It is our greatest pleasure to announce the winner of the Summer 2025 edition of the Scientific Challenge: the winner is Dylan Capitti Fenton of California State University, Northridge (Van Nuys, United States) with his project ‘Structure-Based Drug Discovery of Bitter Taste Receptor Agonists for GLP-1 Release’.
Focusing on the therapeutic management of type 2 diabetes, Dylan developed an advanced tandem virtual screening workflow targeting bitter taste receptor 38 (TAS2R38). This target acts as an upstream stimulator for endogenous GLP-1 release but remains structurally unresolved with very few known actives. Dylan initiated his campaign by screening the Enamine Hit Locator Library of 460,160 compounds to identify 1,000 initial seed molecules.

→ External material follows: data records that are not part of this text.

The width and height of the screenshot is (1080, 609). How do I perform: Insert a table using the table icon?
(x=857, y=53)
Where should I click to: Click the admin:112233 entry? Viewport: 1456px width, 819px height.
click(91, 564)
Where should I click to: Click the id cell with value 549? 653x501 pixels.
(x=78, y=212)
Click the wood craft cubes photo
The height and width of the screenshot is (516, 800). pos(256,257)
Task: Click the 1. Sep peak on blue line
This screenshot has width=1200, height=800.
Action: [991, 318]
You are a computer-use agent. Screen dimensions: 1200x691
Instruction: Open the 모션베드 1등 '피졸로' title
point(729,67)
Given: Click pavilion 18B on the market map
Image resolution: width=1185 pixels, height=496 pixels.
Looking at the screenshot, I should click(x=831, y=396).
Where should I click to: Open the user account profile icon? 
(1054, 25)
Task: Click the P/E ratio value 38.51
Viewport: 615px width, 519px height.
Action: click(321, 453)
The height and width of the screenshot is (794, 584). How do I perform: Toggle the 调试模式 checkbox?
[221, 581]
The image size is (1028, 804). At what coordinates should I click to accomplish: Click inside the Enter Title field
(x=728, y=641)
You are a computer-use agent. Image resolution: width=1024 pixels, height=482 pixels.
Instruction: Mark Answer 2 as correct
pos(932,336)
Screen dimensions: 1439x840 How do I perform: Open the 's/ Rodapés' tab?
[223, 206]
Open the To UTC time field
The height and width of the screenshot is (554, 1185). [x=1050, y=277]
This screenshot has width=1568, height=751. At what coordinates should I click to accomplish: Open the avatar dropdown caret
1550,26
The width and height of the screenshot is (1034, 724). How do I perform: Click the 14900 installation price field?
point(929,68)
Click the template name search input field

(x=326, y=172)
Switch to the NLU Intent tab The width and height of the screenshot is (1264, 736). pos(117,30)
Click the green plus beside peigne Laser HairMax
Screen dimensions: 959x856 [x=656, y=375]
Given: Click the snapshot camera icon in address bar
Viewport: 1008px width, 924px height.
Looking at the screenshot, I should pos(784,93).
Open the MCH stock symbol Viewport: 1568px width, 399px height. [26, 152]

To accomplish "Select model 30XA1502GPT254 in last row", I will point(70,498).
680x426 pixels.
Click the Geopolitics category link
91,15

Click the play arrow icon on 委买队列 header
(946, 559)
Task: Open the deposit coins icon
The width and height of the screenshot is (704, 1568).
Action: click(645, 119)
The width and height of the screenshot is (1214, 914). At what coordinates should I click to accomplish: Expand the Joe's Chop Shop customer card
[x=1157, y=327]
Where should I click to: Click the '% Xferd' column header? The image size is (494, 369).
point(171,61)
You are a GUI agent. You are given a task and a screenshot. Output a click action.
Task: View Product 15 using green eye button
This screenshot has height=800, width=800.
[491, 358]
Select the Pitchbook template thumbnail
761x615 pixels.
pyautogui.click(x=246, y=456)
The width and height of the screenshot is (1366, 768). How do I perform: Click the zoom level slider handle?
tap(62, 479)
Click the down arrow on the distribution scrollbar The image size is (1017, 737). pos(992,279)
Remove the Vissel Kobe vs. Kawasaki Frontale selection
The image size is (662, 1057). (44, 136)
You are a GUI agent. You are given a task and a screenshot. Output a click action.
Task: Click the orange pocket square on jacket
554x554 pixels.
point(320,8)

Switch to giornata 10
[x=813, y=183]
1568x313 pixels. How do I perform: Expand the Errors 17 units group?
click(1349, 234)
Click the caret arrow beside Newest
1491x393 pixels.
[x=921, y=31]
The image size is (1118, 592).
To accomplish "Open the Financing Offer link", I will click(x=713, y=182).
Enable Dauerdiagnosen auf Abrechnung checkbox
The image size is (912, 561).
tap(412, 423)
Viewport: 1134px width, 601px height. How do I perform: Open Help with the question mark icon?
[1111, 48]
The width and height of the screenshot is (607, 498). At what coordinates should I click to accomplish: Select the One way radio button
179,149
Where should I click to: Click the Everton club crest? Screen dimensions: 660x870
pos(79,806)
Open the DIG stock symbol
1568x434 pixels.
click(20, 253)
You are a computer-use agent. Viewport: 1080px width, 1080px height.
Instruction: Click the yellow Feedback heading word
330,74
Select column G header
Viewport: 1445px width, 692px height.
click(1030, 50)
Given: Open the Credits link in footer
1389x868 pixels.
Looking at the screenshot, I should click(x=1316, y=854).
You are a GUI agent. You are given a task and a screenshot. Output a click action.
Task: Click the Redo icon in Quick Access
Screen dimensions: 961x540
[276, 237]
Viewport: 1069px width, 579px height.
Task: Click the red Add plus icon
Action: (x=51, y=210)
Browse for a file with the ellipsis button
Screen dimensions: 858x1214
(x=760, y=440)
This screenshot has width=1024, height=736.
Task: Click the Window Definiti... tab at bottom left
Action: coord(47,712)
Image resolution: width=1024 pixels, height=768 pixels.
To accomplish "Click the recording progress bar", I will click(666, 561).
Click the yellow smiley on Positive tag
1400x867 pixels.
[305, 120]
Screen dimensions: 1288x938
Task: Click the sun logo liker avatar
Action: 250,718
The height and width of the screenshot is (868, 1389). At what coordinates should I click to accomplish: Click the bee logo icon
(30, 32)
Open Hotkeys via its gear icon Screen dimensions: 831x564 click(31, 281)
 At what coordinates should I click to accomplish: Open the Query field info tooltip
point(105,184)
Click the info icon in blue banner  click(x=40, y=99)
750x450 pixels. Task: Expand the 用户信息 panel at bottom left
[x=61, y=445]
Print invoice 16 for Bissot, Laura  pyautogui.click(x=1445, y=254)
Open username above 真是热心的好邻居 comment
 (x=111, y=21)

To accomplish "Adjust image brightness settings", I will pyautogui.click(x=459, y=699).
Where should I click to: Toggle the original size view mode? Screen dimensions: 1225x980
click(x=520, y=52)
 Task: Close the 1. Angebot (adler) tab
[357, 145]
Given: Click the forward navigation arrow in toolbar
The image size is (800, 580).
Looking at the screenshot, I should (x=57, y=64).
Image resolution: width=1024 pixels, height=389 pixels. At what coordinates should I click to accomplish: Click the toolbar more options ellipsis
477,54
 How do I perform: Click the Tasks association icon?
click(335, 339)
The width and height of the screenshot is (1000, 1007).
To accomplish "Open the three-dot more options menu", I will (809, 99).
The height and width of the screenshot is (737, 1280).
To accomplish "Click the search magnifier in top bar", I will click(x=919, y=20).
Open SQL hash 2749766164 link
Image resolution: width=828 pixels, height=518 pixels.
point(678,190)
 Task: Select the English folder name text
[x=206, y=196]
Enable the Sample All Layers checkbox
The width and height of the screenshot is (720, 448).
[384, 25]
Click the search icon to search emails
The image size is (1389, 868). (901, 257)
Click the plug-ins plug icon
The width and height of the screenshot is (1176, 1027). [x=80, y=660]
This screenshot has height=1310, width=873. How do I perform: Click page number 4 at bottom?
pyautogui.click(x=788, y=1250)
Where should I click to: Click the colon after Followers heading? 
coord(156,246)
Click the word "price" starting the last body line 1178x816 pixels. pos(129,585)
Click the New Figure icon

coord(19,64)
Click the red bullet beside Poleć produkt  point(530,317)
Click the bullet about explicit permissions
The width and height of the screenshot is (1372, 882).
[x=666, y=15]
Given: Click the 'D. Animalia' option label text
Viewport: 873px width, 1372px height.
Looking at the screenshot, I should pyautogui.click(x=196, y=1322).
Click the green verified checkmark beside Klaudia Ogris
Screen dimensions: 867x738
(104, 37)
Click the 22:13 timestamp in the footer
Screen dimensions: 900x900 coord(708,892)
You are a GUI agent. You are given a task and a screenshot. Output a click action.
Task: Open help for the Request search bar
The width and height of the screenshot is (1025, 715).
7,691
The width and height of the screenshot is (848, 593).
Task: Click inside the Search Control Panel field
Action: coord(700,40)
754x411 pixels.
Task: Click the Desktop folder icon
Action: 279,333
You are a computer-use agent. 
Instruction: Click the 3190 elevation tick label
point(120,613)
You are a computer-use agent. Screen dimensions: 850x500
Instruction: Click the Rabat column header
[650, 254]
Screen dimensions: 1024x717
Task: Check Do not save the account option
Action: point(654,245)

Using the ligand-based tools FTrees, SpaceLight, and SpaceMACS, these seeds were expanded against the massive Enamine REAL Space repository of 83 billion compounds to generate a target-optimized library of 300,000 make-on-demand analogs.
A standout feature of this research lay in the rigorous generation and validation of the active-state receptor model. Dylan constructed a homology model using TAS2R14 as a template, refining it within its native membrane environment through extensive physics-based molecular dynamics simulations, including 20 µs of apo and 4 µs of holo MD. This computationally intensive approach demonstrated clear superiority over deep learning alternatives, yielding a logAUC enrichment score 30.5% higher than AlphaFold2-based models and 93% higher than AlphaFold3. The optimized 300,000-compound library was then docked into this validated pocket, significantly shifting the score distribution toward stronger predicted binders and improving the top dock score by 13%.
Overall, Dylan impressed us with his systematic integration of physics-based protein refinement and ultra-large chemical space navigation. Following hit filtering, clustering, and strict pose inspection, 30 chemically diverse candidates were successfully synthesized by Enamine. The stability of the top four novel hits was further confirmed through 100-ns MD simulations. These promising candidates are currently undergoing in vitro validation via a TRUPATH BRET2 G-protein dissociation assay at The University of North Carolina at Chapel Hill.
We wish Dylan all the best for his professional and scientific future and look forward to reading more about his discoveries in the future!